»»

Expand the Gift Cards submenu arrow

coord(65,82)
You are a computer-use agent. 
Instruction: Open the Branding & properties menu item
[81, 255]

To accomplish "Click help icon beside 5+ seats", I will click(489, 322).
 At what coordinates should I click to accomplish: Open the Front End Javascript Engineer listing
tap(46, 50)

««
»»

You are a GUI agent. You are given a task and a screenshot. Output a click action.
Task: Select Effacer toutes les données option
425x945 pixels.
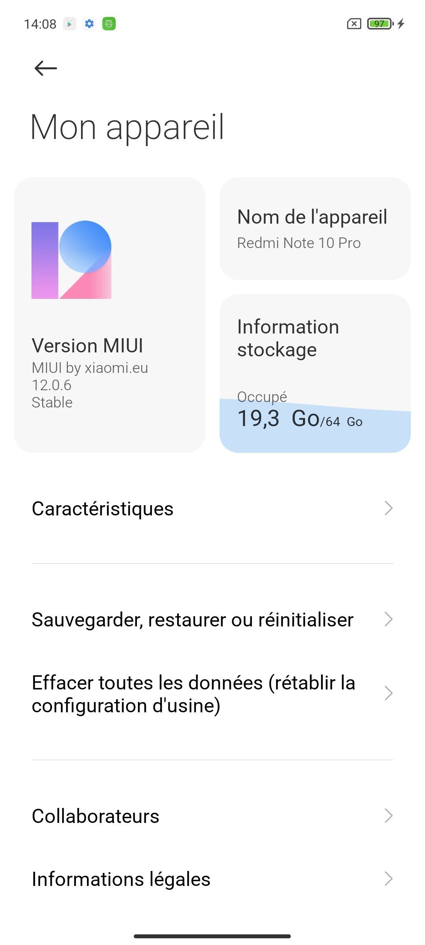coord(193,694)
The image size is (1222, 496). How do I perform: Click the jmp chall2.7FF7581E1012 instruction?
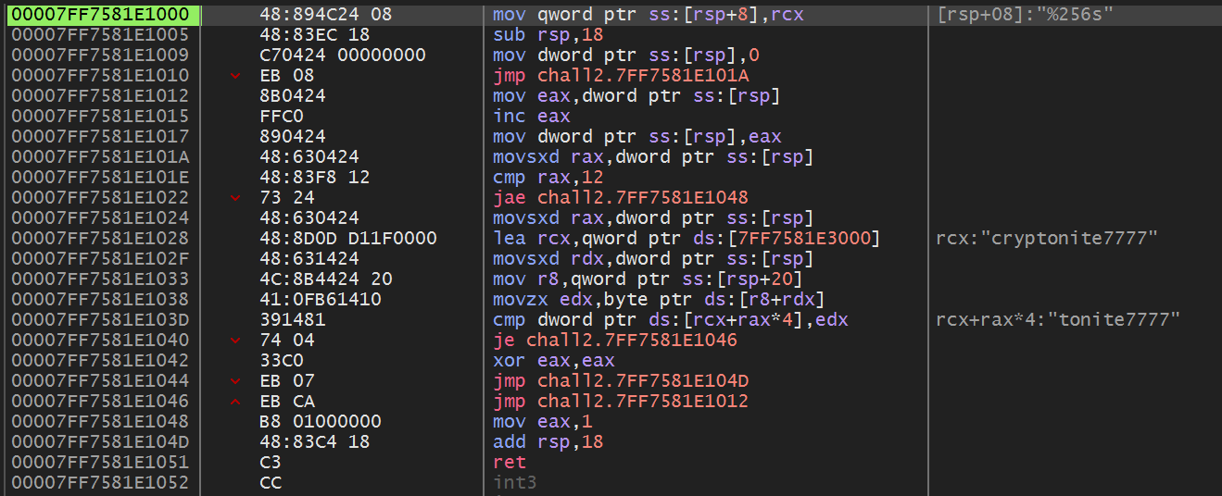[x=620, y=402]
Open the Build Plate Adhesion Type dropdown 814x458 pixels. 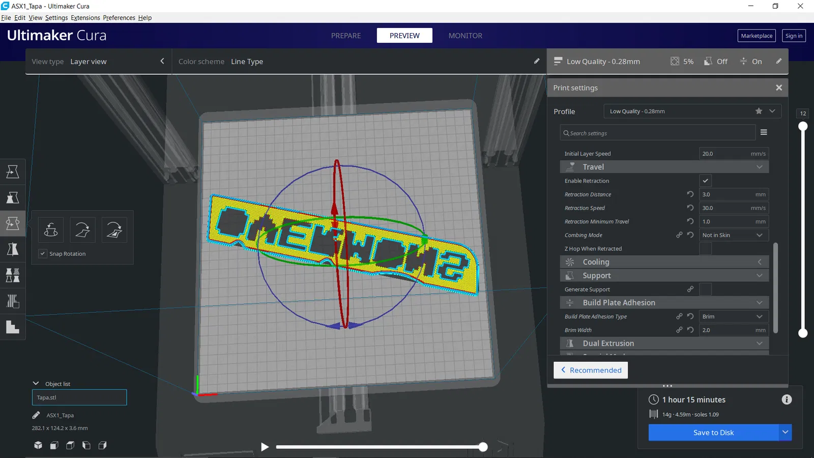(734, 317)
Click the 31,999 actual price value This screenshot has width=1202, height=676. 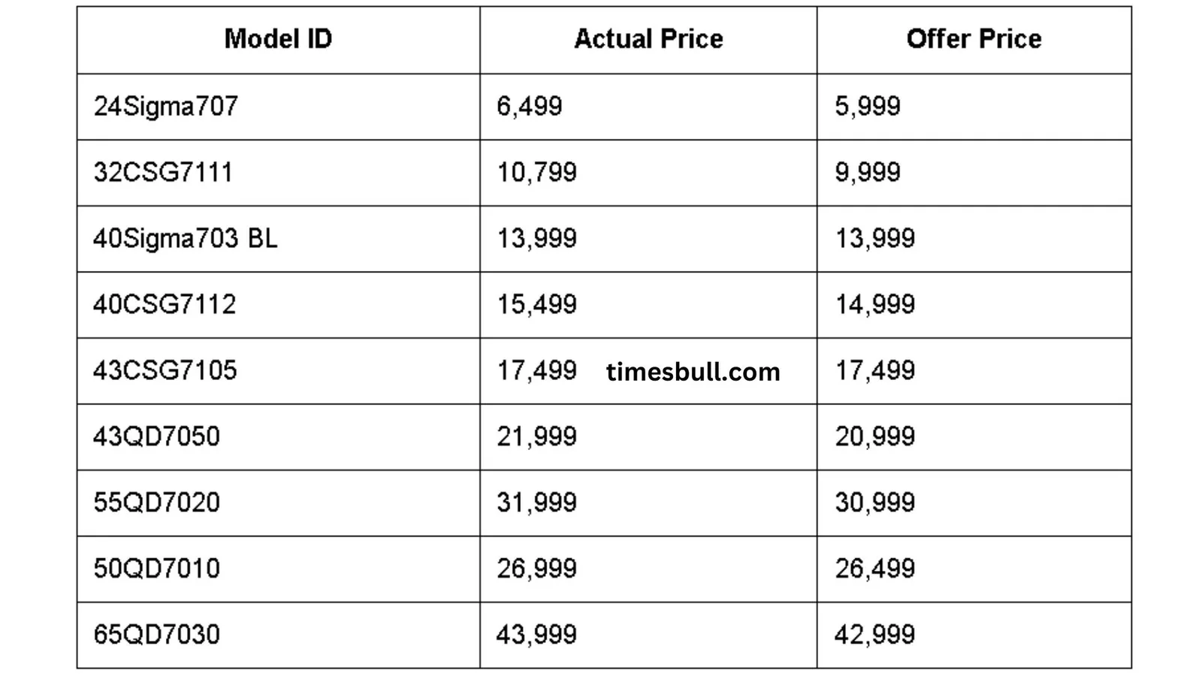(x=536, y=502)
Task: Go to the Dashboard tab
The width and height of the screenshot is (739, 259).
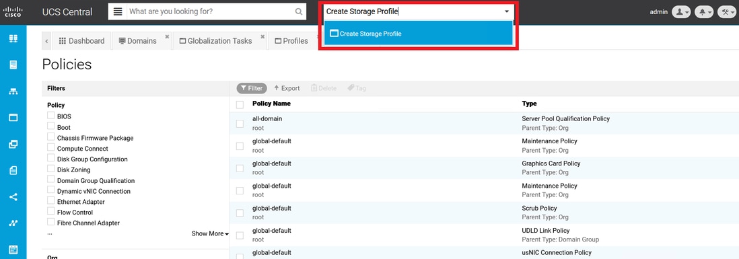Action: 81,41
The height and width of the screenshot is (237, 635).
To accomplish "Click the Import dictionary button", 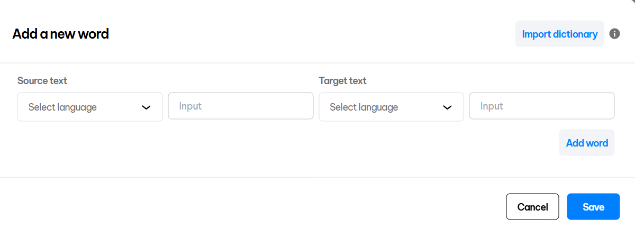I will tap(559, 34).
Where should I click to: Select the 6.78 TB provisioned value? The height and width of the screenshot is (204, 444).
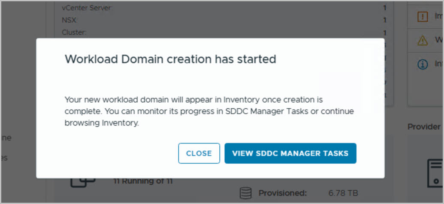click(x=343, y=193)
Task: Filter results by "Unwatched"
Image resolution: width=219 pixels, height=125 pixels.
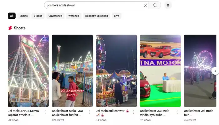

««

EXERCISE INSTRUCTIONS
Reproduce everything from the line containing "Expand the Gift Cards submenu arrow" down to and including the line containing "will click(489, 322).", item wording unchanged. Multiply each coordinate in the answers by 0.8 and round to the nearest whole number, rounding halves up.

IN RESPONSE
Expand the Gift Cards submenu arrow

coord(52,66)
You are a computer-use agent. 
Instruction: Open the Branding & properties menu item
[65, 204]

To accomplish "Click help icon beside 5+ seats", I will click(391, 258).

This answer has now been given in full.